**Extrait de page**:
┄┄┄┄┄┄
Série Génétiques dirigée par Pierre-Marc de Biasi.

Déjà parus:

  • Nicolas Cavaillès, Cioran malgré lui. Écrire à l’encontre de soi, 2011.
  • Sous la direction de Pierre-Marc de Biasi, Marianne Jakobi et Ségolène Le Men, La Fabrique du titre. Nommer les œuvres d’art, 2012.
  • Paolo d’Iorio, Le voyage de Nietzsche à Sorrente, 2012.
  • Jean-Louis Jeannelle, Résistance du roman. Genèse de «Non» d’André Malraux, 2013.
  • Itzhak Goldberg, Installations, 2014.

Cet ouvrage, publié avec la collaboration scientifique de Claire Riffard, fait écho à l’édition par CNRS Éditions des grands corpus de la francophonie dans la collection Planète Libre dirigée par Pierre-Marc de Biasi et Marc Cheymol, et qui compte déjà Leopold Sedar Senghor, Jean-Joseph Rabearivelo et Aimé Césaire. Dans ce cadre, une publication des œuvres de Léon Gontran Damas est à l’étude.
┄┄┄┄┄┄
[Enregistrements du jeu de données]

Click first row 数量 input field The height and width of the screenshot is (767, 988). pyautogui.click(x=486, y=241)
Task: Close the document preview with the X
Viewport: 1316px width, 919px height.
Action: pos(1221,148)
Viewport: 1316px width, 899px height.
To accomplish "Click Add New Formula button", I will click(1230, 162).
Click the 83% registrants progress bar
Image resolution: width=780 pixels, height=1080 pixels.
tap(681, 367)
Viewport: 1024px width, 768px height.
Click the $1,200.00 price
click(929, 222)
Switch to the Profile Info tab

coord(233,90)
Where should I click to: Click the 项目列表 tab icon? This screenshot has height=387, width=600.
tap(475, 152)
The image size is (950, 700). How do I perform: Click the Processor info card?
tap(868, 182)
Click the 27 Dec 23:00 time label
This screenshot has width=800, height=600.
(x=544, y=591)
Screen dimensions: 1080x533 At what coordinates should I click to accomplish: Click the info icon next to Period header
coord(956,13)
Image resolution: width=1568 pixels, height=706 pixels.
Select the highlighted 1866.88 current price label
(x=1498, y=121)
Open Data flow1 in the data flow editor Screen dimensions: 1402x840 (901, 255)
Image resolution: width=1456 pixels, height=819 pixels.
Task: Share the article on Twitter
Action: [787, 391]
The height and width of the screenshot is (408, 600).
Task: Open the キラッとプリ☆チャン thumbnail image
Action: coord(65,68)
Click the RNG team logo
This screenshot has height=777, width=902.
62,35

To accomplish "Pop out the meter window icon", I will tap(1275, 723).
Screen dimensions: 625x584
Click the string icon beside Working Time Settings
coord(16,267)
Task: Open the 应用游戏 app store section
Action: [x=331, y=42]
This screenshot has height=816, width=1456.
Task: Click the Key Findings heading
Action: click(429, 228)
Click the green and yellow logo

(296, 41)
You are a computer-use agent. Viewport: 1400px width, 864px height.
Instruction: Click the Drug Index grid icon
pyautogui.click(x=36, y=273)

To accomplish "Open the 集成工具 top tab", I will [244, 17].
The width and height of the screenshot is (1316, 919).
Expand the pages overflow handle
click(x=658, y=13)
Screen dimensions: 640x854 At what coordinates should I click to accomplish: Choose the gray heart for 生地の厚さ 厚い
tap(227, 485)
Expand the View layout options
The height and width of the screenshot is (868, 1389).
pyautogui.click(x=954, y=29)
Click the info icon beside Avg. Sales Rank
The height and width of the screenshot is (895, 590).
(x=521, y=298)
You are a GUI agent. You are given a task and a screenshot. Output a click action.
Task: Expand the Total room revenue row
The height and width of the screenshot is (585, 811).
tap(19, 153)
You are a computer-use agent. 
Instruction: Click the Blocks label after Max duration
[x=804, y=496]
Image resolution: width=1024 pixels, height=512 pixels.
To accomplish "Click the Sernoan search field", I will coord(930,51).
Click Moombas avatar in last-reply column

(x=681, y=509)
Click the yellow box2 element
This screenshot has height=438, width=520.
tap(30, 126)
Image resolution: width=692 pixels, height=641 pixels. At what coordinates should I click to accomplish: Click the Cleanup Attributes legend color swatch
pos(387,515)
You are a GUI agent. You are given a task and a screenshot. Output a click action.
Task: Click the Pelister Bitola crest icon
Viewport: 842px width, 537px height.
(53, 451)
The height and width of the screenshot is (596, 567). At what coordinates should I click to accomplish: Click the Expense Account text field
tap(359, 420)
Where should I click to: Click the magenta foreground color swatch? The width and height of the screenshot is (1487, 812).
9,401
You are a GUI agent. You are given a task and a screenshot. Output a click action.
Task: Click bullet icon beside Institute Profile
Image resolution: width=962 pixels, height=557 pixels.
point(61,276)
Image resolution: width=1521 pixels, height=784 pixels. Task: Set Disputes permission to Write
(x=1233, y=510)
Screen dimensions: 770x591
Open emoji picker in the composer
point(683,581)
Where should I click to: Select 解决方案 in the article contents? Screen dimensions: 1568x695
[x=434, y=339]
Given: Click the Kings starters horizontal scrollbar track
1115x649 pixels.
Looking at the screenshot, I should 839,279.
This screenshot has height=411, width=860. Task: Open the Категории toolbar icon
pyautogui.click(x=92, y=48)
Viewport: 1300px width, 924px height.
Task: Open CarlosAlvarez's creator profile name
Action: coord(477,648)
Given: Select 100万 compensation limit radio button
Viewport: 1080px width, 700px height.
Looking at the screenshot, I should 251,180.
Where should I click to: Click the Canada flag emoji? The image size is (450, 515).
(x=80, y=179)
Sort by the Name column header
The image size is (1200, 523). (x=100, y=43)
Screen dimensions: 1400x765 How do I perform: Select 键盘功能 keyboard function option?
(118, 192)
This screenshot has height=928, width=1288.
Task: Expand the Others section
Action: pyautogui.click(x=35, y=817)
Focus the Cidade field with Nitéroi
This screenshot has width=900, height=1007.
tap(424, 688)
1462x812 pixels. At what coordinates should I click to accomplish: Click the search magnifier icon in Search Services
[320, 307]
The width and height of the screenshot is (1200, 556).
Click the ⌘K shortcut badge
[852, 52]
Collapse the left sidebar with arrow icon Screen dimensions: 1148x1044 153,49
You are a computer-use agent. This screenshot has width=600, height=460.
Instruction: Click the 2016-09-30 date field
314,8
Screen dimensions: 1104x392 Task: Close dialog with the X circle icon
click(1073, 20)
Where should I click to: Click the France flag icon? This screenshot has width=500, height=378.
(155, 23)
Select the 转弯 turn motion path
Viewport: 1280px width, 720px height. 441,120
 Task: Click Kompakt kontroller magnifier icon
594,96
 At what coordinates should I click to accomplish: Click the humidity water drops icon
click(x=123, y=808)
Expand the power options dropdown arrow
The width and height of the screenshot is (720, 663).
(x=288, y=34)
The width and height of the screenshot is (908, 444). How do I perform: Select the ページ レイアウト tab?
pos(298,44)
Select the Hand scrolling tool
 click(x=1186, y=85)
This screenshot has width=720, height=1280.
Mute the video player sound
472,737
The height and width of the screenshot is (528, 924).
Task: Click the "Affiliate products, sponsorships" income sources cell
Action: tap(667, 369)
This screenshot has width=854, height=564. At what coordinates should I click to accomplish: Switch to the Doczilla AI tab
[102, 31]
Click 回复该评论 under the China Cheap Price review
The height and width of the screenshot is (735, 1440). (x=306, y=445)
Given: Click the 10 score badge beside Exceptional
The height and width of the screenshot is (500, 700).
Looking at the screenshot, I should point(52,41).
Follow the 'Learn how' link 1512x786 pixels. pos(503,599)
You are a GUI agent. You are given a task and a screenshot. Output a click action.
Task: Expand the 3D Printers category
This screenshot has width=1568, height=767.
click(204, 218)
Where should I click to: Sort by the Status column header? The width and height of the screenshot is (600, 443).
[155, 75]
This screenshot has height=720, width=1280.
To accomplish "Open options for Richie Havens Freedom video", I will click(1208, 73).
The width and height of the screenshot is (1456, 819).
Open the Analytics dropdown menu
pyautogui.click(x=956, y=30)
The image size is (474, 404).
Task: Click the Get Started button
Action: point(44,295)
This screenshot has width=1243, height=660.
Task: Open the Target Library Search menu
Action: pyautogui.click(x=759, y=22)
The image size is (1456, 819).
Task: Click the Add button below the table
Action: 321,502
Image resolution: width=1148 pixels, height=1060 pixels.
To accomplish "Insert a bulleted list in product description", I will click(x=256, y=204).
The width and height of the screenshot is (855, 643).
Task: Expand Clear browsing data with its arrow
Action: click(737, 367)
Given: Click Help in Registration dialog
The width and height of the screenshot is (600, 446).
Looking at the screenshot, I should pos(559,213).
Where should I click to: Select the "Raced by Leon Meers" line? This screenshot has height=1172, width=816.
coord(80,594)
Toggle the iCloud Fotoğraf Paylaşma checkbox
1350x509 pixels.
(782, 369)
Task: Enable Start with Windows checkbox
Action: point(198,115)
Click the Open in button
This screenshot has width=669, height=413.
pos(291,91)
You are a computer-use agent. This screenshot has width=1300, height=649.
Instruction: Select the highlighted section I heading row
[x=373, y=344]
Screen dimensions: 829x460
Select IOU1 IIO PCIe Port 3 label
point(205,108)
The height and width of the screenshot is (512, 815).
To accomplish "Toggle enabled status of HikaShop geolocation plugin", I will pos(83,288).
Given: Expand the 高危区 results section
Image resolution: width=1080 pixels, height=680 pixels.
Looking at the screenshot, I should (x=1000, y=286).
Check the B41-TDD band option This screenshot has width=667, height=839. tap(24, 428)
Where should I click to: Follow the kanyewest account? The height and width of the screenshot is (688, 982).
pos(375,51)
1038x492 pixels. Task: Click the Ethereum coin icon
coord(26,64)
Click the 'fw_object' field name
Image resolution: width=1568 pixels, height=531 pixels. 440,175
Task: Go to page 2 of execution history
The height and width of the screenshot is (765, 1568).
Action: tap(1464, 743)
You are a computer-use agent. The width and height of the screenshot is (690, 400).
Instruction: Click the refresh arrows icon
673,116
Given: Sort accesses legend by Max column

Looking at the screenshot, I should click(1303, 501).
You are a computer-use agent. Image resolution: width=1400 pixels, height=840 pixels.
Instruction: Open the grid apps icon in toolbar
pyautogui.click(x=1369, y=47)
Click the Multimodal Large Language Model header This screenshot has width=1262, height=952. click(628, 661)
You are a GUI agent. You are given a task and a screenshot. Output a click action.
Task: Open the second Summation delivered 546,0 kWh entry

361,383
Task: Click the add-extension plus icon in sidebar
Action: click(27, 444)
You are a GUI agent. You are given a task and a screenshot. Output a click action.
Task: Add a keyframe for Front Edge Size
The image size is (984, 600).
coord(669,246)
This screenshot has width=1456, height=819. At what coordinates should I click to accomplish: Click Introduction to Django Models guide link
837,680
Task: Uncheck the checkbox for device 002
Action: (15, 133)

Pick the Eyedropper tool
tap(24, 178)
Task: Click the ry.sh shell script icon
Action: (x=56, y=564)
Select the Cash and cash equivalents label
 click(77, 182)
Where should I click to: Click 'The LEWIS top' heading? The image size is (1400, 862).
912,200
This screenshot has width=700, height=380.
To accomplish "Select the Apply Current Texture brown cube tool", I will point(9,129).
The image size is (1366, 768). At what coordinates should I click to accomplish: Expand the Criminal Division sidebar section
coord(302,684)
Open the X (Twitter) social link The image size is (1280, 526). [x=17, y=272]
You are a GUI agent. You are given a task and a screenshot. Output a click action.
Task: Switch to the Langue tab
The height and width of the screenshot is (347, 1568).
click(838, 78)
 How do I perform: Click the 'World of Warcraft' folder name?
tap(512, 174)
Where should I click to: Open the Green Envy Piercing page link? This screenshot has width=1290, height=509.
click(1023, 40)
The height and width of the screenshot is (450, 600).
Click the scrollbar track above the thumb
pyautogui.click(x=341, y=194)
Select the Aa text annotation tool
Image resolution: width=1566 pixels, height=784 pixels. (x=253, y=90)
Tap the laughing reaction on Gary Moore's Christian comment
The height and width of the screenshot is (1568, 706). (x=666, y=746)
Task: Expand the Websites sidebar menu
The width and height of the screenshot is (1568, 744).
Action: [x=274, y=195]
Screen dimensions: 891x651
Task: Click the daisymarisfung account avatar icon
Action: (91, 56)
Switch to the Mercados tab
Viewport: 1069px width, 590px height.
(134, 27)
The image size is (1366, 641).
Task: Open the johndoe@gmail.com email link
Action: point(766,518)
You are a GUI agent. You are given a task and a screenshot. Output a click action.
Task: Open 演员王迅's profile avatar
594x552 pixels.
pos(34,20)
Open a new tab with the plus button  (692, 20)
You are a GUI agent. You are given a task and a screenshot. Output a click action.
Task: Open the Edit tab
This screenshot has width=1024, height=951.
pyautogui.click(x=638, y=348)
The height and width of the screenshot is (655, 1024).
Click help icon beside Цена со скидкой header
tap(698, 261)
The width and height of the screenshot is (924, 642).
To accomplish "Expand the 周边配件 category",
┄┄┄┄┄┄
**Exercices**:
1 – Extrayez de l'extrait de page l'intégralité du passage qui va de « Série Génétiques dirigée » jusqu'à « d’André Malraux, 2013. ».
2 – Indiquez si chacune des affirmations suivantes concorde avec l'extrait de page, en répondant par oui ou par non et en citant les mots décisifs de celui-ci : (a) l'ouvrage de Paolo d'Iorio a paru en 2012 ; (b) la collection Planète Libre est dirigée par Pierre-Marc de Biasi seul ; (c) les œuvres de Léon Gontran Damas ont déjà paru dans ce cadre.

**Corrigé complet**:
1 –
Série Génétiques dirigée par Pierre-Marc de Biasi.

Déjà parus:

  • Nicolas Cavaillès, Cioran malgré lui. Écrire à l’encontre de soi, 2011.
  • Sous la direction de Pierre-Marc de Biasi, Marianne Jakobi et Ségolène Le Men, La Fabrique du titre. Nommer les œuvres d’art, 2012.
  • Paolo d’Iorio, Le voyage de Nietzsche à Sorrente, 2012.
  • Jean-Louis Jeannelle, Résistance du roman. Genèse de «Non» d’André Malraux, 2013.

2 –
(a) Oui : « Paolo d’Iorio, Le voyage de Nietzsche à Sorrente, 2012. »
(b) Non : « dirigée par Pierre-Marc de Biasi et Marc Cheymol »
(c) Non : « une publication des œuvres de Léon Gontran Damas est à l’étude »